Saved data entries
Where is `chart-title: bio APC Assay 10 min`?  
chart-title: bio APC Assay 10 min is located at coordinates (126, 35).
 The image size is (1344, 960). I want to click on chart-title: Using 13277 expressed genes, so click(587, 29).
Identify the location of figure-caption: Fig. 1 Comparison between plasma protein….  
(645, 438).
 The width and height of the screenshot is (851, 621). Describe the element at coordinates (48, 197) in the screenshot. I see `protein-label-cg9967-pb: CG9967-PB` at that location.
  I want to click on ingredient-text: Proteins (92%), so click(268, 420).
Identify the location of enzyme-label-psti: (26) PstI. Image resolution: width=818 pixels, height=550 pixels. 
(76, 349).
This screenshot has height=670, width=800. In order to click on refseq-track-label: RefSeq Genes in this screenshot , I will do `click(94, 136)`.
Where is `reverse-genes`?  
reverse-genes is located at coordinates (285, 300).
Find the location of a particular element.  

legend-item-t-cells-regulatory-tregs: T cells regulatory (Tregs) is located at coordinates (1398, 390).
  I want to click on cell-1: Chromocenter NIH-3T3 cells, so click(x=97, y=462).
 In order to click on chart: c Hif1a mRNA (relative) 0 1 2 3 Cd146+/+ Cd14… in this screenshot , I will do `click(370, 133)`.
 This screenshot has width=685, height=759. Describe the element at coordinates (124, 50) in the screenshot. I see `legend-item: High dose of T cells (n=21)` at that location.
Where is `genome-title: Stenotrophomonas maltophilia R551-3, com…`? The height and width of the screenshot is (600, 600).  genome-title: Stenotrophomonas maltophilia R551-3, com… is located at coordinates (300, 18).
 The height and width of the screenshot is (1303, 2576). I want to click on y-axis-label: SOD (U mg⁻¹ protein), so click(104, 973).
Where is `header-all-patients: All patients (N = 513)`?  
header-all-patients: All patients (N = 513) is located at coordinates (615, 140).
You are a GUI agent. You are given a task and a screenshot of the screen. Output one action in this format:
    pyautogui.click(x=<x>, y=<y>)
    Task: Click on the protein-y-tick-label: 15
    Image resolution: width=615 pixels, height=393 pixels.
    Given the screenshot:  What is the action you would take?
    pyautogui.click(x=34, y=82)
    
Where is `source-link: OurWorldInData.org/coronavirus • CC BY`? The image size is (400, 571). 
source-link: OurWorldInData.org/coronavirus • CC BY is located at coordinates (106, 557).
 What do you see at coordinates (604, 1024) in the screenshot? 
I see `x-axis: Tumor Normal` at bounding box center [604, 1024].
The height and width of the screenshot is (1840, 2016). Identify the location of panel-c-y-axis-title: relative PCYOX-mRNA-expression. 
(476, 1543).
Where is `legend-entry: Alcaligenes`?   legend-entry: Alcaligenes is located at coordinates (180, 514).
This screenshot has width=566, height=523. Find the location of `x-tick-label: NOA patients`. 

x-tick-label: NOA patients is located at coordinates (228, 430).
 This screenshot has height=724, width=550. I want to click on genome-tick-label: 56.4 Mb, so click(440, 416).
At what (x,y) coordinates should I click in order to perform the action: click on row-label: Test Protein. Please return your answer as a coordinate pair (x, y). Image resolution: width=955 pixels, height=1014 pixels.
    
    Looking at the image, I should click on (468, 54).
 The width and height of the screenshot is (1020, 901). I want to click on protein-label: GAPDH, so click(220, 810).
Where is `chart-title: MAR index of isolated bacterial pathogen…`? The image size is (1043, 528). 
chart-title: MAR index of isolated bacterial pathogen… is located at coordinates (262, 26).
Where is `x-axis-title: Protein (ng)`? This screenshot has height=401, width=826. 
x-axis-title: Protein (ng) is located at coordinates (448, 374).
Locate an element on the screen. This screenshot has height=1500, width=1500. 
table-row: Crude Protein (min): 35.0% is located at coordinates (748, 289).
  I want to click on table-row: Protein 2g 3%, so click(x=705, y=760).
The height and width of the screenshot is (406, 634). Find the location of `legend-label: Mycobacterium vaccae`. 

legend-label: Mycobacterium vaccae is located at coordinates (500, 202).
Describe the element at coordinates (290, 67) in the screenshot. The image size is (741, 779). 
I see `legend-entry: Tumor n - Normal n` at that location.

Problem details —
When the line containing "is (1043, 528)." is found in the records above, restate it and every later line word for word through the last one, and nothing more.

Result of this task —
Where is `chart-title: MAR index of isolated bacterial pathogen…`? The image size is (1043, 528). 
chart-title: MAR index of isolated bacterial pathogen… is located at coordinates (262, 26).
Where is `x-axis-title: Protein (ng)`? This screenshot has height=401, width=826. 
x-axis-title: Protein (ng) is located at coordinates (448, 374).
Locate an element on the screen. This screenshot has height=1500, width=1500. 
table-row: Crude Protein (min): 35.0% is located at coordinates (748, 289).
  I want to click on table-row: Protein 2g 3%, so click(x=705, y=760).
The height and width of the screenshot is (406, 634). Find the location of `legend-label: Mycobacterium vaccae`. 

legend-label: Mycobacterium vaccae is located at coordinates (500, 202).
Describe the element at coordinates (290, 67) in the screenshot. The image size is (741, 779). 
I see `legend-entry: Tumor n - Normal n` at that location.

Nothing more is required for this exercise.